During fiscal 2018, we granted 10,165 shares of restricted stock to certain of our non-employee directors. Restricted stock granted have vesting provisions ranging from two to four years, and the aggregate fair value of restricted stock outstanding as of December 27, 2018, was $566 thousand. As of December 27, 2018, there were 21,775 shares of restricted stock outstanding. The Company’s total unrecognized compensation cost related to restricted stock as of December 27, 2018, was $489 thousand, which is expected to be recognized over a weighted average period of 2.0 years.

During fiscal 2017, we granted 15,475 shares of restricted stock to certain of our non-employee directors. Restricted stock granted had vesting provisions of four years, and the aggregate fair value of restricted stock outstanding as of December 28, 2017, was $767 thousand. As of December 28, 2017, there were 15,475 shares of restricted stock outstanding. The Company’s total unrecognized compensation cost related to restricted stock as of December 28, 2017, was $270 thousand, which is expected to be recognized over a weighted average period of 3.3 years.

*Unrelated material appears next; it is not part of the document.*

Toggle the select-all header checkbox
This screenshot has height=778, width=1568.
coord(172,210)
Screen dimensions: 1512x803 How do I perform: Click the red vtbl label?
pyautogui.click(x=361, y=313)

Employee Stock Purchase Plan

At our 2018 annual meeting of stockholders held on May 17, 2018, our stockholders approved the Floor & Decor Holdings, Inc. Employee Stock Purchase Plan (the “ESPP”), which became available to substantially all of our employees beginning in the third quarter of fiscal 2018. The ESPP is a tax-qualified plan under Section 423 of the Internal Revenue Code, and it permits eligible employees to purchase shares of our common stock through payroll deductions, subject to certain limitations. The Company has designated a purchase price per share of common stock acquired under the ESPP at the lesser of 90% of the lower of the fair market value of our common stock on either the first or last trading day of each six-month offering period. There are 1,500,000 shares of our Class A common stock, par value $0.001 per share, approved for issuance under the ESPP, 104,363 of which were issued during fiscal 2019. During fiscal 2019 and fiscal 2018, the Company recognized $523 thousand and $333 thousand of stock-based compensation expense related to the ESPP, respectively.

Deferred Compensation Plan

In October 2019, the Company adopted the 2019 Director Nonqualified Excess Plan (the “Plan”) to provide for certain employees or independent contractors of the employer (including directors) to elect to defer compensation, including restricted stock grants, until they separate from service. The Plan is intended to be a nonqualified deferred compensation plan that complies with the provisions of Section 409A of the Internal Revenue Code and is effective for compensation starting in fiscal 2020.